REQUIREMENTS >>
Convert the items from the first line through the line containing "volume test is", inclusive, into a JSON list of strings with one string per line and blank lines omitted.

____ ENTRIES PROVIDED

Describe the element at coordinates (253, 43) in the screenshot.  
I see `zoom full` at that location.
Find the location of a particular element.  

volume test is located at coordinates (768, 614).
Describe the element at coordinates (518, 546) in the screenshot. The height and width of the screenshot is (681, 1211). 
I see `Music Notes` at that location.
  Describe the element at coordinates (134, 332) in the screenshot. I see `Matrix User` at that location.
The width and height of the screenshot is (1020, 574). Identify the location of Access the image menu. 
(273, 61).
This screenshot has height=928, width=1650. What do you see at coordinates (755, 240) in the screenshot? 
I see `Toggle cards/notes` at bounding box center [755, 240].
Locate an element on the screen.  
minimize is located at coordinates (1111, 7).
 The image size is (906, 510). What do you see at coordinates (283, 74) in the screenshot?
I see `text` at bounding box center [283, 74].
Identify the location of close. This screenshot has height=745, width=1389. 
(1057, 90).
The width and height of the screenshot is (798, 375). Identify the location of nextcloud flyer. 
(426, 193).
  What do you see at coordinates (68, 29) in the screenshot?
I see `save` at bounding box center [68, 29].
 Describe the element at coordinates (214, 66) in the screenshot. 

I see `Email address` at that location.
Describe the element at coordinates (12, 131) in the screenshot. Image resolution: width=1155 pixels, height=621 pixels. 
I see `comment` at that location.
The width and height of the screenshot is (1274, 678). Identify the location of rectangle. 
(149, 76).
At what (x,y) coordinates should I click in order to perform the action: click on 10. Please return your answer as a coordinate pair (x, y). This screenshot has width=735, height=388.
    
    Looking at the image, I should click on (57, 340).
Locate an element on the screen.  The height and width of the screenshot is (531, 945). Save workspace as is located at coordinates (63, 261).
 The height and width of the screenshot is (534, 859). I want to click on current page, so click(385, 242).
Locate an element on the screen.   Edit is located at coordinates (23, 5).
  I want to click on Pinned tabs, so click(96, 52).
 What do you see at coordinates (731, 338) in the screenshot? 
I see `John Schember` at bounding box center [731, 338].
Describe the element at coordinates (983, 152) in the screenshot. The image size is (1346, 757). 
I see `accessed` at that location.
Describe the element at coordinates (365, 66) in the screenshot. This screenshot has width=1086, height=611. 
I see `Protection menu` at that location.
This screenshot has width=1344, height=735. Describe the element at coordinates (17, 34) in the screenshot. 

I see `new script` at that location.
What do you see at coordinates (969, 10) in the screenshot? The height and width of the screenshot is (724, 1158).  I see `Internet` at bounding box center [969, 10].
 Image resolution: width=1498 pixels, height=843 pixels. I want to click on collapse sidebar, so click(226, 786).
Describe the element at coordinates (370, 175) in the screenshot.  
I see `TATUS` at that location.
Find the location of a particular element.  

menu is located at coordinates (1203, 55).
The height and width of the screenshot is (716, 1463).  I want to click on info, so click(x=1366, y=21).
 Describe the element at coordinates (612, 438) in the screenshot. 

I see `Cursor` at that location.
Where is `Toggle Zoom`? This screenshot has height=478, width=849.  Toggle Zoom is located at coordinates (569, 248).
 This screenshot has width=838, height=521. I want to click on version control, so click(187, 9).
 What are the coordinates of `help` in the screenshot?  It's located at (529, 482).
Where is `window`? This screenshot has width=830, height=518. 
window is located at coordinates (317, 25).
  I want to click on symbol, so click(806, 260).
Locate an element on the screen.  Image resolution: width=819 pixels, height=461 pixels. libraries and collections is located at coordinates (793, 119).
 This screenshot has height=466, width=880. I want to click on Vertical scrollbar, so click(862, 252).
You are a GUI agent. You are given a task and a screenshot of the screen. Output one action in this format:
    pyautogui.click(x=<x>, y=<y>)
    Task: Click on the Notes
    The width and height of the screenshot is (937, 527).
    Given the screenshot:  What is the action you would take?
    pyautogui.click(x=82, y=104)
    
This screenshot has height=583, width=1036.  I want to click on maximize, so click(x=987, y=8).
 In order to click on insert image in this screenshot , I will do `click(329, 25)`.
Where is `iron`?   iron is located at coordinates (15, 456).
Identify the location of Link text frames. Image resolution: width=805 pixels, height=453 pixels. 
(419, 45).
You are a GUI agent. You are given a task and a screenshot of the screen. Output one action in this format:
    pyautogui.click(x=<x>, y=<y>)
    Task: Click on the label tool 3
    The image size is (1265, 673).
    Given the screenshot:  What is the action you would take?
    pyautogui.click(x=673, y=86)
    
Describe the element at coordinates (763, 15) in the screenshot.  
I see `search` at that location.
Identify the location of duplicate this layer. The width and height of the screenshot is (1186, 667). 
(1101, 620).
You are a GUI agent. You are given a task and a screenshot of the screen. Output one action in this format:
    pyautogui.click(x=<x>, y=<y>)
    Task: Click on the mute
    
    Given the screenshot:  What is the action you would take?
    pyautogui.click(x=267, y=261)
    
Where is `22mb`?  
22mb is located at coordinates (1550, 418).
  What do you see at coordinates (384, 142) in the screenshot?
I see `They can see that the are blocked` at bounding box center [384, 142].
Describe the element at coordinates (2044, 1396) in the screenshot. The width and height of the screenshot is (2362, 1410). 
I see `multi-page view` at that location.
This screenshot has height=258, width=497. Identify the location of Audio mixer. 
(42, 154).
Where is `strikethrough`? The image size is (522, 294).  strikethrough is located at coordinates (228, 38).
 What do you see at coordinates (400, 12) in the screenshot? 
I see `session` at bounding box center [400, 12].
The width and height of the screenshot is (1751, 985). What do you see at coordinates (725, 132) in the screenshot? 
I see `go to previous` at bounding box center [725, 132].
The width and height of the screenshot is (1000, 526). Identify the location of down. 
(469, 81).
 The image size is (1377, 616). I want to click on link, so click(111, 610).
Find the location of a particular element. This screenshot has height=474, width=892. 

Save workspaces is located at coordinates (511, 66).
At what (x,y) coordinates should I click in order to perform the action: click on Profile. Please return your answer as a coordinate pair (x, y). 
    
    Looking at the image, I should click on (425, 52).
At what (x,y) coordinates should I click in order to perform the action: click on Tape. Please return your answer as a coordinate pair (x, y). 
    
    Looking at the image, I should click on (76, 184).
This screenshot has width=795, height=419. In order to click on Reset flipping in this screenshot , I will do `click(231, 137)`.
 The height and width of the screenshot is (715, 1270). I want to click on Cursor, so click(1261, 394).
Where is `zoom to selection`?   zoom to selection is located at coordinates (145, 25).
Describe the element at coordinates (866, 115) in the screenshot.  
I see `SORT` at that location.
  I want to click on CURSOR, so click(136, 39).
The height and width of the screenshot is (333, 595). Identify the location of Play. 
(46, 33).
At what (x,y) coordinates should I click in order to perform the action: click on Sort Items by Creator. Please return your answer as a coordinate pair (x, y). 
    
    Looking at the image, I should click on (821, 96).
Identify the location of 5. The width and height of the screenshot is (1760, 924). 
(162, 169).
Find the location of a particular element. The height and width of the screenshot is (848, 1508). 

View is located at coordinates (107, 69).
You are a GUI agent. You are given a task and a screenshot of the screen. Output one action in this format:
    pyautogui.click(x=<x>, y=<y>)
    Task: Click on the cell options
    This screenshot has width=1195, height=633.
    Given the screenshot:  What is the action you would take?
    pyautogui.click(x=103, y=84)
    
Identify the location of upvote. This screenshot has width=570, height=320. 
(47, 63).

________

REPLY TO THE TASK >>
[
  "Describe the element at coordinates (253, 43) in the screenshot.  ",
  "I see `zoom full` at that location.",
  "Find the location of a particular element.  ",
  "volume test is located at coordinates (768, 614)."
]